*TEXT SECTION:*
BEGIN

One quick example. For cabinetry, I charge X dollars based on width, Y dollars per square foot of door area and Z dollars per drawer. It doesn't matter if the wood is walnut, maple or alder. That cost is insignificant.

Mesquite would be significantly more because, hey, it's mesquite. As would super-expensive exotics.


----------



## Foghorn (Jan 30, 2020)

Big difference between trying to make a living or even partial living at it and just having fun building things. For real friends, I charge material costs plus a little for shop supplies. That may change if I'm actually trying to profit on things I build for friends.


----------



## 1thumb (Jun 30, 2012)

> I m not going to take up space here since I m sure your mind is no doubt made up,
> 
> - Rich


My minds made up because as I described is how I price my work and have for years. Using that formula I hit on the same compensation per hour, give or take. But I have no idea how long an individual project will take. Thats why i do the 4x ++ There are different markets, different niches, different products, different price points, etc.


----------



## CaptainKlutz (Apr 23, 2014)

+1 true friends are hard to replace.

Not discussing a price before starting a project, has ruined several friend ships over years. 
Have told several family members to buy stuff from IKEA, and leave me alone for $50 they want to spend on coffee/end or kitchen tables.

The best Friend price is what ever they want to pay.

I find highest prices paid are; AFTER your give them a beer and spend 10-20 minutes telling them how many hours you spent, the challenges you overcame, and cost of lumber would be if you had buy it from lumberyard. 
Then ask them what it is worth to them.
Many times they will offer more than I am comfortable accepting from a friend.

You are not allowed to drink any beer while showing off your project, or you end with a 6 pack value for lumber, and 1 beer for every hour spent making it. After your Friend makes the beer run, they walk away with nice project, and all you have is a trash can of empties. BTDTGTTS

Regarding cost multipliers:
Spent decades setting up mfg, doing cost analysis, and dealing with markups. Always found the rule of thumb X times values based on material costs were 'close' to cost to produce a product. But they always missed the hidden costs. Can write volumes of text books on hidden costs, and product value; all of which are hotly debated.
When dealing with Friends these hidden costs are simpler: drinking beer or not drinking beer. 
That makes it very hard to put a value on a 'friend' project.

Best Luck.


----------



## rad457 (Jun 15, 2013)

> Thats an $800.00 table/desk in my world. For a friend….$799.00
> 
> - Tony_S


Had to check, you actually do have 17 buddies listed, (obviously not customers)
My Family price is usually free, friends, cost of material and a good bottle ?
LOL! everything built for Ma, is on loan only!


----------



## RichT (Oct 14, 2016)

> My minds made up because as I described is how I price my work and have for years. Using that formula I hit on the same compensation per hour, give or take. But I have no idea how long an individual project will take. Thats why i do the 4x ++ There are different markets, different niches, different products, different price points, etc.
> 
> - 1thumb


You should post some of your projects. I'm sure they're beautiful.


----------

END

From the pricing thread, extract the passage between "I find highest" and "worth to them.", inclusive. The listing that comes next has no connection to the pricing thread.

*INFORMATION SUPPLIED:*
BEGIN

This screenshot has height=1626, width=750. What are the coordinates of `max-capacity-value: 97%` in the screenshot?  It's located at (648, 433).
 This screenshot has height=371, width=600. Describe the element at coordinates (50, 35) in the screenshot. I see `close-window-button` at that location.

END

*EXPECTED ANSWER:*
I find highest prices paid are; AFTER your give them a beer and spend 10-20 minutes telling them how many hours you spent, the challenges you overcame, and cost of lumber would be if you had buy it from lumberyard. 
Then ask them what it is worth to them.